O Espírito Santo fechou julho com saldo negativo de 2.605 empregos formais, de acordo com dados do Novo Caged divulgados nesta sexta-feira (28) pelo Ministério do Trabalho e Emprego. No mês, foram 50.526 admissões contra 53.131 desligamentos, o que fez o estoque de empregos formais no Estado recuar 0,28%.
É o segundo mês consecutivo de saldo negativo. Em junho, o Espírito Santo já havia registrado o fechamento de 2.259 vagas.
A agropecuária segue como principal responsável pelo resultado. O setor fechou 5.852 postos em julho, número maior que os 4.049 fechados em junho, reflexo do encerramento de atividades sazonais ligadas à safra do café.
Nem todos os setores tiveram saldo negativo. A indústria abriu 1.841 vagas e a construção civil criou 1.018 postos.
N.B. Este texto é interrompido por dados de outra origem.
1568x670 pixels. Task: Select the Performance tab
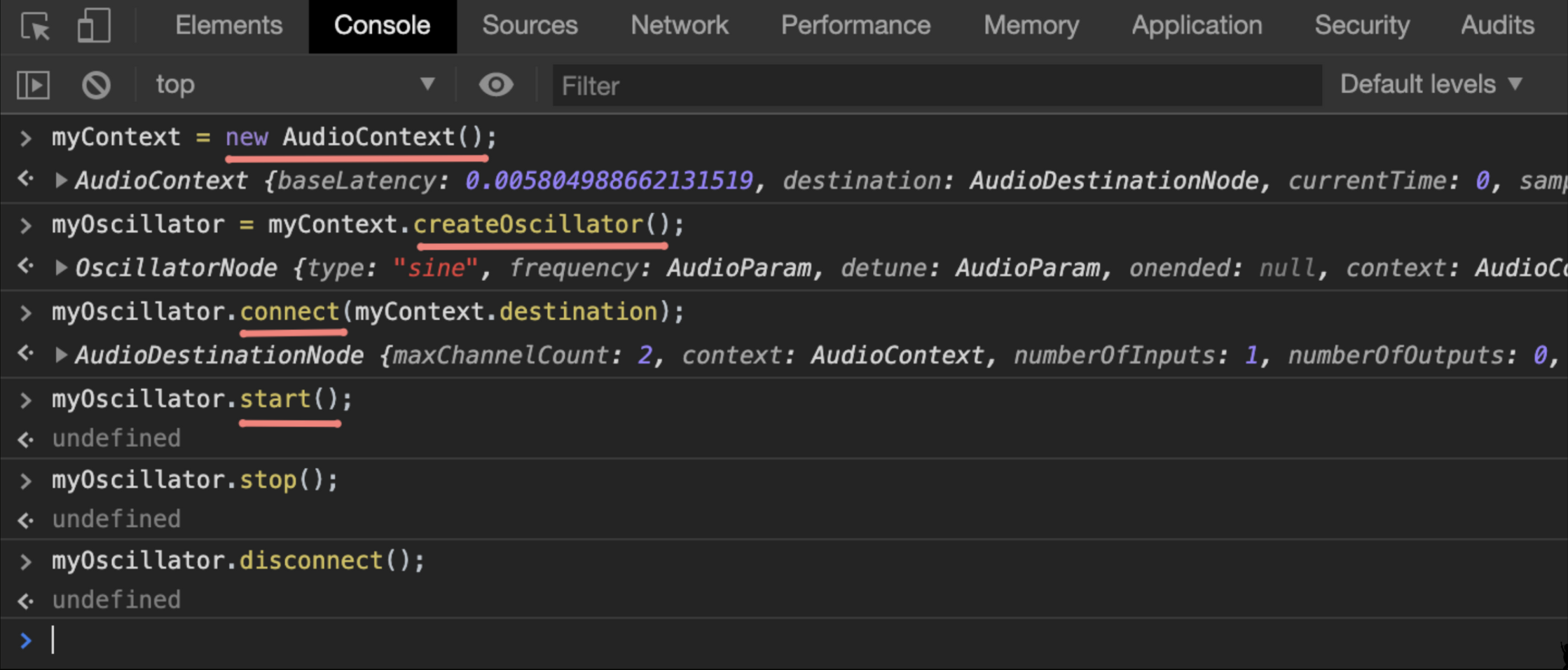(855, 26)
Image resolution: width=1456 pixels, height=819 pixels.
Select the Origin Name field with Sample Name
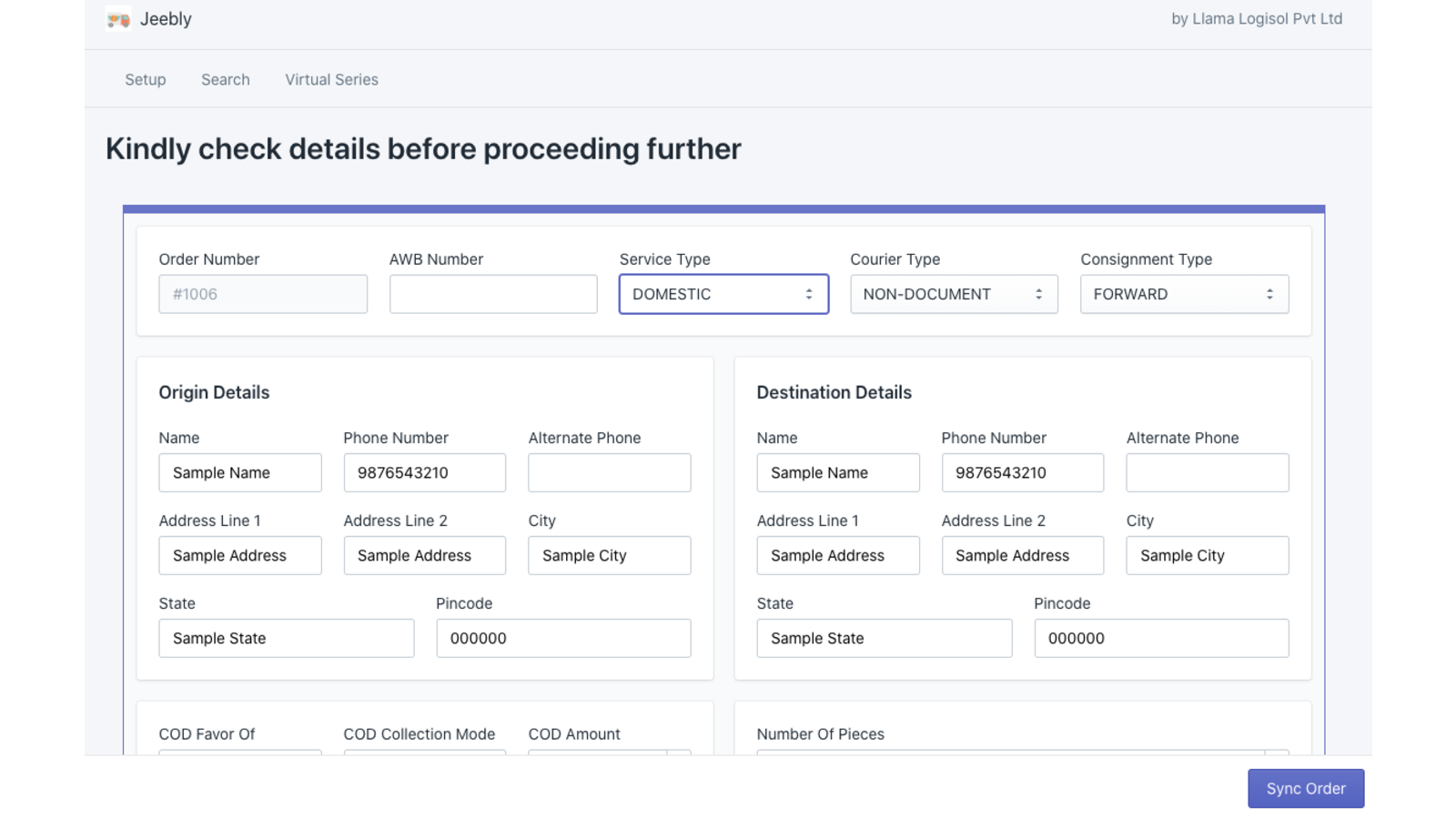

Os serviços somaram saldo positivo de 391 vagas, com destaque para o segmento de informação, comunicação e atividades financeiras, imobiliárias, profissionais e administrativas, que abriu 437 vagas, e para transporte, armazenagem e correio, com 289 postos. O comércio ficou praticamente estável, com fechamento de apenas três vagas.
Entre os municípios, Aracruz teve o maior saldo positivo, com 944 empregos criados, seguido por Cariacica (434), Serra (331), Vitória (228) e Ibiraçu (241). No lado oposto, Jaguaré teve o pior desempenho, com saldo de -1.217 vagas, seguido por Sooretama (-864), Linhares (-651) e Vila Valério (-559).